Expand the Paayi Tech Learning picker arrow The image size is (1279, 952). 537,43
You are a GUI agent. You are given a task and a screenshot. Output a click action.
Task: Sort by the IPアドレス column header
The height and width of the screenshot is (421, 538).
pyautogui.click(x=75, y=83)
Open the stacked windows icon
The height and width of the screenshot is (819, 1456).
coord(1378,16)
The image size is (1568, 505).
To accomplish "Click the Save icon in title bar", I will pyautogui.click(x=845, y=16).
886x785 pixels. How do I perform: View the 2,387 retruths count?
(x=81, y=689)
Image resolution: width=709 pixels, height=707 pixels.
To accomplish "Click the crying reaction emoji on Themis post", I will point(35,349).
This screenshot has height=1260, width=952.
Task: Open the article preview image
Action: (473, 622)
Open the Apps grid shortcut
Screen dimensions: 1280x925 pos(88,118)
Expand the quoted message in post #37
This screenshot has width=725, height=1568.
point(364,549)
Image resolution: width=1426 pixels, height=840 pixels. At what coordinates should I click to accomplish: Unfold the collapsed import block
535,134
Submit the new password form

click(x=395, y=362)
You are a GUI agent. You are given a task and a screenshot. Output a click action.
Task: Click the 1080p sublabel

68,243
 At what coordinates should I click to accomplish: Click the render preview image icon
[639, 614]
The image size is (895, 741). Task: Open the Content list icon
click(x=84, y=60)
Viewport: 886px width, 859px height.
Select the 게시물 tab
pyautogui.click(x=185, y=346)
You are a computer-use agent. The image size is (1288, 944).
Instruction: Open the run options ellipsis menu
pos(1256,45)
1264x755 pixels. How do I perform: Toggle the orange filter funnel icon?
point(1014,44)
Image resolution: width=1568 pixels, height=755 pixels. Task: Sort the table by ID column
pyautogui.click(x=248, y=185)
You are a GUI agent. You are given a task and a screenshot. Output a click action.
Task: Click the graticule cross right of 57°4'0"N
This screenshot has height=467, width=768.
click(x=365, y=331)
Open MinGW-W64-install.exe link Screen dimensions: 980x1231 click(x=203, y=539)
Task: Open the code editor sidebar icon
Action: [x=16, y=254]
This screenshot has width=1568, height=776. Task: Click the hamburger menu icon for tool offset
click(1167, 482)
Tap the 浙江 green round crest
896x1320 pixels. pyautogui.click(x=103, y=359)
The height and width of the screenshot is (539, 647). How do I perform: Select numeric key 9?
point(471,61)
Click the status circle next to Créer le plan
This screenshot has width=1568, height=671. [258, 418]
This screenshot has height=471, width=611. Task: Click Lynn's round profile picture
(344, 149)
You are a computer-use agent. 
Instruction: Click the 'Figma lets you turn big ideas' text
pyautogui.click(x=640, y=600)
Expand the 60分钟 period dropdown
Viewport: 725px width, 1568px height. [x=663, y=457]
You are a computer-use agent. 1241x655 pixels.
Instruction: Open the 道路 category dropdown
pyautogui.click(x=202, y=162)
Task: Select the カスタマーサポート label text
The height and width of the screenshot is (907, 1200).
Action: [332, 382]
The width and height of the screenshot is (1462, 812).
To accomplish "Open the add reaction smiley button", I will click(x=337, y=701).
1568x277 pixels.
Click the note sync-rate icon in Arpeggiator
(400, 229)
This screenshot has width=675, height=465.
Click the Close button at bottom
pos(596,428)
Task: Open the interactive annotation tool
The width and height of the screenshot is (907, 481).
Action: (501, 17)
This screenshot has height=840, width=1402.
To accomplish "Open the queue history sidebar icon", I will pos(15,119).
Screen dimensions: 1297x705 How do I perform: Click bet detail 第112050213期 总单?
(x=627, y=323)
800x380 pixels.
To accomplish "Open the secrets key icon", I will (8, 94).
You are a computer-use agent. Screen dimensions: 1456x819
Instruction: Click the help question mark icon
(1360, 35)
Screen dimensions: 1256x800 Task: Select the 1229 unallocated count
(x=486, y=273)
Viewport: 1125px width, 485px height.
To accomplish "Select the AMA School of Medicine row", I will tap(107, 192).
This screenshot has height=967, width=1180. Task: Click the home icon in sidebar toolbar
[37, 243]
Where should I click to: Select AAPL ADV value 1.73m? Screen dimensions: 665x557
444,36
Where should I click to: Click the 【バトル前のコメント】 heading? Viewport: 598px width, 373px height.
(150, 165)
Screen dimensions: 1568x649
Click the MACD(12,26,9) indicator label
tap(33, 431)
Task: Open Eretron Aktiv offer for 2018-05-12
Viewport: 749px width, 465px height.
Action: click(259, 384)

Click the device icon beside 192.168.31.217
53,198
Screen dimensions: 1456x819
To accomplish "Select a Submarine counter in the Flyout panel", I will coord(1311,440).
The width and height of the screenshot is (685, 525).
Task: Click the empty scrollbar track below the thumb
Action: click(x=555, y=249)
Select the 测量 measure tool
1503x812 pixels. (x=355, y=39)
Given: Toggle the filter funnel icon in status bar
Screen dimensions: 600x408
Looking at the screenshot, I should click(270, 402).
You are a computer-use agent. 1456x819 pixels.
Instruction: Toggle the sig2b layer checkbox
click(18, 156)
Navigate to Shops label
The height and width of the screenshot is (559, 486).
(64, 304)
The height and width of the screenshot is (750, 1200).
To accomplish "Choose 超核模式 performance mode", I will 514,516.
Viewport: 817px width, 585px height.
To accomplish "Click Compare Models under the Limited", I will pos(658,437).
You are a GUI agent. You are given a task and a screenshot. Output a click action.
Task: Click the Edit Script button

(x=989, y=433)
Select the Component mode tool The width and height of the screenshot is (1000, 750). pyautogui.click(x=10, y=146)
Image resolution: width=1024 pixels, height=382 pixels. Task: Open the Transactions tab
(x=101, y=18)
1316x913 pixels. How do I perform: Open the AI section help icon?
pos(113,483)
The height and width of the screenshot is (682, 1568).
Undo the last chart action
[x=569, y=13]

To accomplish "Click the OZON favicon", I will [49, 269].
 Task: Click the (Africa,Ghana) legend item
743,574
▬▬▬▬▬▬
--- What you should do ---
Can you repeat all of the records above exactly, line for line?

--- Exercise response ---
Expand the Paayi Tech Learning picker arrow The image size is (1279, 952). 537,43
You are a GUI agent. You are given a task and a screenshot. Output a click action.
Task: Sort by the IPアドレス column header
The height and width of the screenshot is (421, 538).
pyautogui.click(x=75, y=83)
Open the stacked windows icon
The height and width of the screenshot is (819, 1456).
coord(1378,16)
The image size is (1568, 505).
To accomplish "Click the Save icon in title bar", I will pyautogui.click(x=845, y=16).
886x785 pixels. How do I perform: View the 2,387 retruths count?
(x=81, y=689)
Image resolution: width=709 pixels, height=707 pixels.
To accomplish "Click the crying reaction emoji on Themis post", I will point(35,349).
This screenshot has height=1260, width=952.
Task: Open the article preview image
Action: (473, 622)
Open the Apps grid shortcut
Screen dimensions: 1280x925 pos(88,118)
Expand the quoted message in post #37
This screenshot has width=725, height=1568.
point(364,549)
Image resolution: width=1426 pixels, height=840 pixels. At what coordinates should I click to accomplish: Unfold the collapsed import block
535,134
Submit the new password form

click(x=395, y=362)
You are a GUI agent. You are given a task and a screenshot. Output a click action.
Task: Click the 1080p sublabel

68,243
 At what coordinates should I click to accomplish: Click the render preview image icon
[639, 614]
The image size is (895, 741). Task: Open the Content list icon
click(x=84, y=60)
Viewport: 886px width, 859px height.
Select the 게시물 tab
pyautogui.click(x=185, y=346)
You are a computer-use agent. The image size is (1288, 944).
Instruction: Open the run options ellipsis menu
pos(1256,45)
1264x755 pixels. How do I perform: Toggle the orange filter funnel icon?
point(1014,44)
Image resolution: width=1568 pixels, height=755 pixels. Task: Sort the table by ID column
pyautogui.click(x=248, y=185)
You are a GUI agent. You are given a task and a screenshot. Output a click action.
Task: Click the graticule cross right of 57°4'0"N
This screenshot has height=467, width=768.
click(x=365, y=331)
Open MinGW-W64-install.exe link Screen dimensions: 980x1231 click(x=203, y=539)
Task: Open the code editor sidebar icon
Action: [x=16, y=254]
This screenshot has width=1568, height=776. Task: Click the hamburger menu icon for tool offset
click(1167, 482)
Tap the 浙江 green round crest
896x1320 pixels. pyautogui.click(x=103, y=359)
The height and width of the screenshot is (539, 647). How do I perform: Select numeric key 9?
point(471,61)
Click the status circle next to Créer le plan
This screenshot has width=1568, height=671. [258, 418]
This screenshot has height=471, width=611. Task: Click Lynn's round profile picture
(344, 149)
You are a computer-use agent. 
Instruction: Click the 'Figma lets you turn big ideas' text
pyautogui.click(x=640, y=600)
Expand the 60分钟 period dropdown
Viewport: 725px width, 1568px height. [x=663, y=457]
You are a computer-use agent. 1241x655 pixels.
Instruction: Open the 道路 category dropdown
pyautogui.click(x=202, y=162)
Task: Select the カスタマーサポート label text
The height and width of the screenshot is (907, 1200).
Action: [332, 382]
The width and height of the screenshot is (1462, 812).
To accomplish "Open the add reaction smiley button", I will click(x=337, y=701).
1568x277 pixels.
Click the note sync-rate icon in Arpeggiator
(400, 229)
This screenshot has width=675, height=465.
Click the Close button at bottom
pos(596,428)
Task: Open the interactive annotation tool
The width and height of the screenshot is (907, 481).
Action: (501, 17)
This screenshot has height=840, width=1402.
To accomplish "Open the queue history sidebar icon", I will pos(15,119).
Screen dimensions: 1297x705 How do I perform: Click bet detail 第112050213期 总单?
(x=627, y=323)
800x380 pixels.
To accomplish "Open the secrets key icon", I will (8, 94).
You are a computer-use agent. Screen dimensions: 1456x819
Instruction: Click the help question mark icon
(1360, 35)
Screen dimensions: 1256x800 Task: Select the 1229 unallocated count
(x=486, y=273)
Viewport: 1125px width, 485px height.
To accomplish "Select the AMA School of Medicine row", I will tap(107, 192).
This screenshot has height=967, width=1180. Task: Click the home icon in sidebar toolbar
[37, 243]
Where should I click to: Select AAPL ADV value 1.73m? Screen dimensions: 665x557
444,36
Where should I click to: Click the 【バトル前のコメント】 heading? Viewport: 598px width, 373px height.
(150, 165)
Screen dimensions: 1568x649
Click the MACD(12,26,9) indicator label
tap(33, 431)
Task: Open Eretron Aktiv offer for 2018-05-12
Viewport: 749px width, 465px height.
Action: click(259, 384)

Click the device icon beside 192.168.31.217
53,198
Screen dimensions: 1456x819
To accomplish "Select a Submarine counter in the Flyout panel", I will coord(1311,440).
The width and height of the screenshot is (685, 525).
Task: Click the empty scrollbar track below the thumb
Action: click(x=555, y=249)
Select the 测量 measure tool
1503x812 pixels. (x=355, y=39)
Given: Toggle the filter funnel icon in status bar
Screen dimensions: 600x408
Looking at the screenshot, I should click(270, 402).
You are a computer-use agent. 1456x819 pixels.
Instruction: Toggle the sig2b layer checkbox
click(18, 156)
Navigate to Shops label
The height and width of the screenshot is (559, 486).
(64, 304)
The height and width of the screenshot is (750, 1200).
To accomplish "Choose 超核模式 performance mode", I will 514,516.
Viewport: 817px width, 585px height.
To accomplish "Click Compare Models under the Limited", I will pos(658,437).
You are a GUI agent. You are given a task and a screenshot. Output a click action.
Task: Click the Edit Script button

(x=989, y=433)
Select the Component mode tool The width and height of the screenshot is (1000, 750). pyautogui.click(x=10, y=146)
Image resolution: width=1024 pixels, height=382 pixels. Task: Open the Transactions tab
(x=101, y=18)
1316x913 pixels. How do I perform: Open the AI section help icon?
pos(113,483)
The height and width of the screenshot is (682, 1568).
Undo the last chart action
[x=569, y=13]

To accomplish "Click the OZON favicon", I will [49, 269].
 Task: Click the (Africa,Ghana) legend item
743,574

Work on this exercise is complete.